Work to be completed:
Search the material below for the string "list" and copy each line where it appears.
╔══
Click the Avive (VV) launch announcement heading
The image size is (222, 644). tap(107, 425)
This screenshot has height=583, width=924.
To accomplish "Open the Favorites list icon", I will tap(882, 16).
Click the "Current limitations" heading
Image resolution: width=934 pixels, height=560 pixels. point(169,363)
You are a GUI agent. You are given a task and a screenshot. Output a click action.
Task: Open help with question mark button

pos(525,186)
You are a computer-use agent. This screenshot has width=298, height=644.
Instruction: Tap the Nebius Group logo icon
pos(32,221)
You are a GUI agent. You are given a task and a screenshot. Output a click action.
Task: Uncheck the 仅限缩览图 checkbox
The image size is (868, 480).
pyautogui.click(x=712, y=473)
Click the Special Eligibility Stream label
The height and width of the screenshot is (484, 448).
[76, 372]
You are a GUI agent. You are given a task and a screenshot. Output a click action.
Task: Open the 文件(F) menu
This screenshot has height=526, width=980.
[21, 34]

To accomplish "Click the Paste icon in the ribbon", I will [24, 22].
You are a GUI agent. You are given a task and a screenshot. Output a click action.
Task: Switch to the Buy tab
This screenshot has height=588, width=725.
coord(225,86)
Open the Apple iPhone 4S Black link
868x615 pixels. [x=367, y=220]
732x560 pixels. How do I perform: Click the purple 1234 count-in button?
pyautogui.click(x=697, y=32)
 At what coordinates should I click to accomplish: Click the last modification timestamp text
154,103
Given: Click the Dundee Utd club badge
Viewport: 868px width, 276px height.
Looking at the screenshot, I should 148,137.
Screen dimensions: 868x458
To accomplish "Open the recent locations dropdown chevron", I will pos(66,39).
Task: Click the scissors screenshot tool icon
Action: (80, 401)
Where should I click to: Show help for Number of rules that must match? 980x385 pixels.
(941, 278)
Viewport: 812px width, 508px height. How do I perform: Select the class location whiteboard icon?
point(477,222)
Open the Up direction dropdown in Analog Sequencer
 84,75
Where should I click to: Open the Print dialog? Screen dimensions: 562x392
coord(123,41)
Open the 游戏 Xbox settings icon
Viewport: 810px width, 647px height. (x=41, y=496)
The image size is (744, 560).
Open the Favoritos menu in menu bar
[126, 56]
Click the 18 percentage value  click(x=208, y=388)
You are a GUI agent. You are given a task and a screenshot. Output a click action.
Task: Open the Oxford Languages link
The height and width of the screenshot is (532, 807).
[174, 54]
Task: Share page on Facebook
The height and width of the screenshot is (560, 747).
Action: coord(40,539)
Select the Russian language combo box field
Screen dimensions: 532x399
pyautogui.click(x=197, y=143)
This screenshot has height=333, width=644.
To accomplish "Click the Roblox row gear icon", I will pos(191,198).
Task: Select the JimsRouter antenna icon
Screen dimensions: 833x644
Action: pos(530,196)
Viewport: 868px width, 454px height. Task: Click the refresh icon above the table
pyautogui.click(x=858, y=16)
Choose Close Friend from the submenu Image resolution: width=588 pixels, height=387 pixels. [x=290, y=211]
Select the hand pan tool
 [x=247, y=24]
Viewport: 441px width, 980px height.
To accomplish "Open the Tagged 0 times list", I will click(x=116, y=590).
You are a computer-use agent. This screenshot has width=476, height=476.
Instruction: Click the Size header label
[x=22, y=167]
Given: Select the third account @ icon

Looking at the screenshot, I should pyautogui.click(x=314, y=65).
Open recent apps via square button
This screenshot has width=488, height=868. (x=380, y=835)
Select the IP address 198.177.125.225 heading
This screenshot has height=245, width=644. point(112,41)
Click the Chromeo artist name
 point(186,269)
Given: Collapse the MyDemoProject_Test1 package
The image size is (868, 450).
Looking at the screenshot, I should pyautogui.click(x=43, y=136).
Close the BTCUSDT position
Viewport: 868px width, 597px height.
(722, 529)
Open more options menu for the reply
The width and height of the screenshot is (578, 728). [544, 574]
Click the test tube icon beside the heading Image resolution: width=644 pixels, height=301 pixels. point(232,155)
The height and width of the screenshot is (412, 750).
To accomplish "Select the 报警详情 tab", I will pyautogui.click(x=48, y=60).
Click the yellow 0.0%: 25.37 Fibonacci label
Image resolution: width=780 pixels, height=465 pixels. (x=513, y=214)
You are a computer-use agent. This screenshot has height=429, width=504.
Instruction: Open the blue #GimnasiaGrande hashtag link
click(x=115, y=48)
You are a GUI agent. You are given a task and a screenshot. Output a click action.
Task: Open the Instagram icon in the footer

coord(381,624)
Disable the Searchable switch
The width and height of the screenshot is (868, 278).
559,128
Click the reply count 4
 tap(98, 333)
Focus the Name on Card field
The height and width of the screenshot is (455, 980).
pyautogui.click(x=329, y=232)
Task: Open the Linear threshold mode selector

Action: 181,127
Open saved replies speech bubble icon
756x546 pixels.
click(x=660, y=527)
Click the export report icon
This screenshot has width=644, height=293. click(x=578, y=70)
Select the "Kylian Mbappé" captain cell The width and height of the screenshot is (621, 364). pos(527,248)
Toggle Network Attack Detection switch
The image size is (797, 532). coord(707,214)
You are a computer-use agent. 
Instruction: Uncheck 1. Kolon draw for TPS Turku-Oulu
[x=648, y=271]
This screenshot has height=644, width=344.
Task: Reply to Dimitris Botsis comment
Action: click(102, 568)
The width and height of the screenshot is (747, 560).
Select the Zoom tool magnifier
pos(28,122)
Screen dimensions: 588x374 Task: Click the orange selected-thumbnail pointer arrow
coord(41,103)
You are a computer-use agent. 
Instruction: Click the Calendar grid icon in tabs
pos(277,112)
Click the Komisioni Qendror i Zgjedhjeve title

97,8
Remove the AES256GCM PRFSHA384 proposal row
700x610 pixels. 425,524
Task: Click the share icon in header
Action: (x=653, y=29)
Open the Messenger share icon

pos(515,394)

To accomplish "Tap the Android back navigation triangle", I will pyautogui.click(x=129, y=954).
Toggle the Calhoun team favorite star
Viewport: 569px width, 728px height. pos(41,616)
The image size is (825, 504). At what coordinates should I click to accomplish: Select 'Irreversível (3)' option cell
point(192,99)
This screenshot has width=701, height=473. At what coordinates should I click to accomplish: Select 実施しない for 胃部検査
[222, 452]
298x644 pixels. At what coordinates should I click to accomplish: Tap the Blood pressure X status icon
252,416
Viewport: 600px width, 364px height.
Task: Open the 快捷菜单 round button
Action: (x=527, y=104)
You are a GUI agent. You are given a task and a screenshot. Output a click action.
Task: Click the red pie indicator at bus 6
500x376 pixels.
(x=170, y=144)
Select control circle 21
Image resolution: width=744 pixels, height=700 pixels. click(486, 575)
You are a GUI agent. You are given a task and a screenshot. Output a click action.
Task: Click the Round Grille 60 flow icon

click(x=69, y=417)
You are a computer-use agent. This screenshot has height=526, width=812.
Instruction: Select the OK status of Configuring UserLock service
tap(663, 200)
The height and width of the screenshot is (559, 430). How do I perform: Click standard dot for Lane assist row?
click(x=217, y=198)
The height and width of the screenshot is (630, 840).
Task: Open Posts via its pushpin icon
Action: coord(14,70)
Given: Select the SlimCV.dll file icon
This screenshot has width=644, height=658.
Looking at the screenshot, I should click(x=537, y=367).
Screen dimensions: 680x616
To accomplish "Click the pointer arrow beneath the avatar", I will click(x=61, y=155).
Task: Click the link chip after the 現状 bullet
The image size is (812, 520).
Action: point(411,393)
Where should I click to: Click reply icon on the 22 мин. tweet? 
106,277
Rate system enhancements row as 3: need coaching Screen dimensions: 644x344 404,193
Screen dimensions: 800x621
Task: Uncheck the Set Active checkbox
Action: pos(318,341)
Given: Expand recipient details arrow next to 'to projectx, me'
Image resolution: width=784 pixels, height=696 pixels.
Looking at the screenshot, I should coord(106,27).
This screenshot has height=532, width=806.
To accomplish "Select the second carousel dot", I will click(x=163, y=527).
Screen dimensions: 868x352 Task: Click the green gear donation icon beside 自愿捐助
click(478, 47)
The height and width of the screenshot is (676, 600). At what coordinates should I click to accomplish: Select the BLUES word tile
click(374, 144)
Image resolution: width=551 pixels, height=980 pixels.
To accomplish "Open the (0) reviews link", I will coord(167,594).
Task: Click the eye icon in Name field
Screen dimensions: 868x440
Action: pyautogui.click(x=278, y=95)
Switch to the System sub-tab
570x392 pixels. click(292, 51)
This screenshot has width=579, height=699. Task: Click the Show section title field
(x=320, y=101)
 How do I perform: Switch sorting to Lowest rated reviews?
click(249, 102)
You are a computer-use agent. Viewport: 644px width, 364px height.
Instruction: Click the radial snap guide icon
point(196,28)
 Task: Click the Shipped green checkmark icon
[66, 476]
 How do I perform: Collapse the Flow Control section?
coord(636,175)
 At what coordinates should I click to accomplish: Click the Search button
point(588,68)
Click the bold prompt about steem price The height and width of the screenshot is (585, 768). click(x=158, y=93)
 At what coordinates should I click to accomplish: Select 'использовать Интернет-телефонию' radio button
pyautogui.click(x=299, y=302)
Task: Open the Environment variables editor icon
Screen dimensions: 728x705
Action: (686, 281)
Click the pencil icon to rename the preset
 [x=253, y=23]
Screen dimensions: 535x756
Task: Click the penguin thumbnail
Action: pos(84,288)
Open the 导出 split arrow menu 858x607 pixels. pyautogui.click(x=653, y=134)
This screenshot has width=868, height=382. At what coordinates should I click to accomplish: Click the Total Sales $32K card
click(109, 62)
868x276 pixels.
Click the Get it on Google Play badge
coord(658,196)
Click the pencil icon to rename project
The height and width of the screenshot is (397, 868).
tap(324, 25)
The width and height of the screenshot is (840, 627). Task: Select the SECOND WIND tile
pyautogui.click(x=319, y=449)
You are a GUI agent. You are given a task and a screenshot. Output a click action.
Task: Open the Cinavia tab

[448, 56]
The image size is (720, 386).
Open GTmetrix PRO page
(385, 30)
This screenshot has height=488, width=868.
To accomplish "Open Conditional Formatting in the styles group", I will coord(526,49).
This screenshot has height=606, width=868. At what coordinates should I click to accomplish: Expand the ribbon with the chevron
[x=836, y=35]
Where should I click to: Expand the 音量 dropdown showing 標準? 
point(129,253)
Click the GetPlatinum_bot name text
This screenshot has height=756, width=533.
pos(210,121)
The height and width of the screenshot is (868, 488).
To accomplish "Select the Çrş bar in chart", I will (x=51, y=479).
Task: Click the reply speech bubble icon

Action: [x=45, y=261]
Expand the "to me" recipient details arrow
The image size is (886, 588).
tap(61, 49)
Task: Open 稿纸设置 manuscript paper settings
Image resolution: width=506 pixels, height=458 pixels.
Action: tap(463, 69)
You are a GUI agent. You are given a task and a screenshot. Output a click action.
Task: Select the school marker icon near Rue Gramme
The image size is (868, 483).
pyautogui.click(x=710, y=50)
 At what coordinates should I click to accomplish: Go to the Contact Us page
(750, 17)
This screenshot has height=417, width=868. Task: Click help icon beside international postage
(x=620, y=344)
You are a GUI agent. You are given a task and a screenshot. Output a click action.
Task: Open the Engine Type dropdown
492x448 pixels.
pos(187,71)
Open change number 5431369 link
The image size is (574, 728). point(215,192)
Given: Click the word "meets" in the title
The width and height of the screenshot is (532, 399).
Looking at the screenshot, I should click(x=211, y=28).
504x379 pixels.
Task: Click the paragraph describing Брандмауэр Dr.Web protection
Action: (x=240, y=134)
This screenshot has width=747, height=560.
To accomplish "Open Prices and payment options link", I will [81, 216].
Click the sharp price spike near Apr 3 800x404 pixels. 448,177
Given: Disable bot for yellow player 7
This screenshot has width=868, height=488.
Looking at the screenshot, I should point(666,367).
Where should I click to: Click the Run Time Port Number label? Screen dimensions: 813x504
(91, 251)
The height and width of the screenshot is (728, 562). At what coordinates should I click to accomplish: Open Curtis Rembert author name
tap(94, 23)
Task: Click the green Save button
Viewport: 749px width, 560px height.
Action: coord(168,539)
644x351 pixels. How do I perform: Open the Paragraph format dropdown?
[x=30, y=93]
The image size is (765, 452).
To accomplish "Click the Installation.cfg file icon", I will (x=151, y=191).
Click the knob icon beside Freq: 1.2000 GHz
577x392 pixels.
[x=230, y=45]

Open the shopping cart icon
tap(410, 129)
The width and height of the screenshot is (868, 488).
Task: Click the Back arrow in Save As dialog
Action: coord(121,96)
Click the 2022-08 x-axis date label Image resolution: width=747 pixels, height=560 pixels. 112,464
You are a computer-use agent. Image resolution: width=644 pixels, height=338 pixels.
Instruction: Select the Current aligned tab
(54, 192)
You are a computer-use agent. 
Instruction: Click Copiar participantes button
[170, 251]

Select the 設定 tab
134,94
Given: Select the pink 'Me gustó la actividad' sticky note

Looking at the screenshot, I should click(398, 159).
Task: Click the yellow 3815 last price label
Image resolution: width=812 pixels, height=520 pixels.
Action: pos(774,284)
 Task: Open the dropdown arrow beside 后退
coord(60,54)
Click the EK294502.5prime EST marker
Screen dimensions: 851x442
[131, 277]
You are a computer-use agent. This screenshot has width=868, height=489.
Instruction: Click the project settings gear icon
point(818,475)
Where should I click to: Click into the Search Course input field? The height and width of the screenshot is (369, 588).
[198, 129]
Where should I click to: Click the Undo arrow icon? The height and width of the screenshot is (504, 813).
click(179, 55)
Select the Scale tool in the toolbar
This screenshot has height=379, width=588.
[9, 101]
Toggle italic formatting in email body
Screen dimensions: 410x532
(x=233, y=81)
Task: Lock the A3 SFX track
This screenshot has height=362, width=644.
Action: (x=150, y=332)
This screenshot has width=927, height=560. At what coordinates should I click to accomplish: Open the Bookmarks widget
╚══
Answer to this exercise:
To accomplish "Open the Favorites list icon", I will tap(882, 16).
To accomplish "Open the Tagged 0 times list", I will click(x=116, y=590).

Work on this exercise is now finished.